Status sebagai cucu pemilik sekolah tidak membuat April bisa berbuat sesukanya, terlebih jika itu berhubungan dengan peraturan. Kakeknya bahkan menyuruh satu guru yang secara khusus untuk membuat laporan dirinya berada di sekolah. Hidupnya tidak pernah benar-benar bebas, entah itu di rumah atau di sekolah. Selalu ada mata yang mengawasinya dengan dalih melindungi.
Sekali melanggar peraturan, April akan mendapatkan hukuman dua kali lipat dari yang didapat para siswa lain. Para guru yang harus menghukumnya pun merasa sungkan. Maka, jika terpaksa melanggar peraturan seperti sekarang ini misalnya, April sebisa mungkin berusaha agar pelanggarannya tidak diketahui siapa pun.
Kakinya melangkah tenang ke arah gerbang belakang. Ini bukan pertama kalinya April telat, dan dia lebih baik memanfaatkan kemampuannya untuk memanjat gerbang belakang daripada menunggu guru yang akan menghukumnya. Sekali namanya tercatat dalam daftar siswa yang melanggar, urusannya akan lebih panjang dari jawaban matematika.
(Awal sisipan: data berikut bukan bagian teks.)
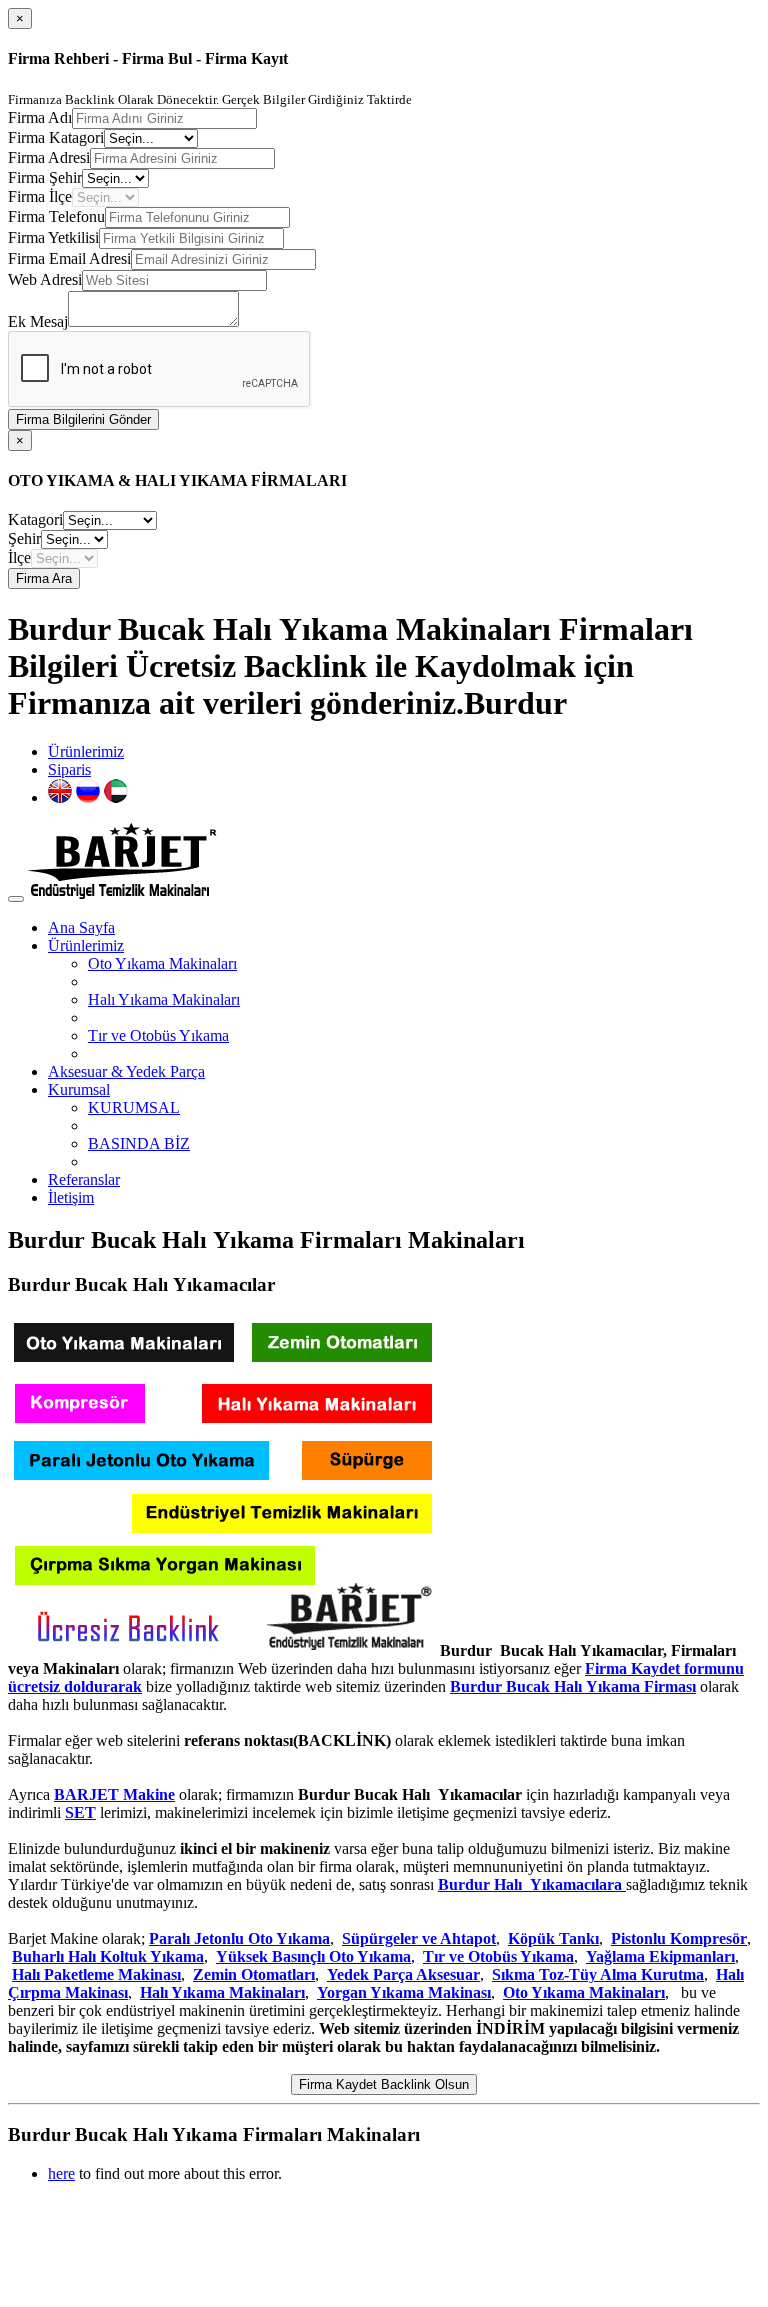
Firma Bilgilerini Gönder (83, 419)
Tidak butuh waktu lama bagi April tiba di gerbang belakang sekolah. Berdasarkan pengalaman, April tahu bagaimana kondisi di balik gerbang. Tidak ada guru yang akan berkeliaran di sekitar gudang pagi-pagi begini, terlebih ketika bel belum lama dibunyikan. Maka, dengan cekatan April mulai menaiki pagar setinggi tiga meter di depannya. Paduan rok, pagar, dan ketinggian sama sekali bukan masalah bagi gadis terlatih itu.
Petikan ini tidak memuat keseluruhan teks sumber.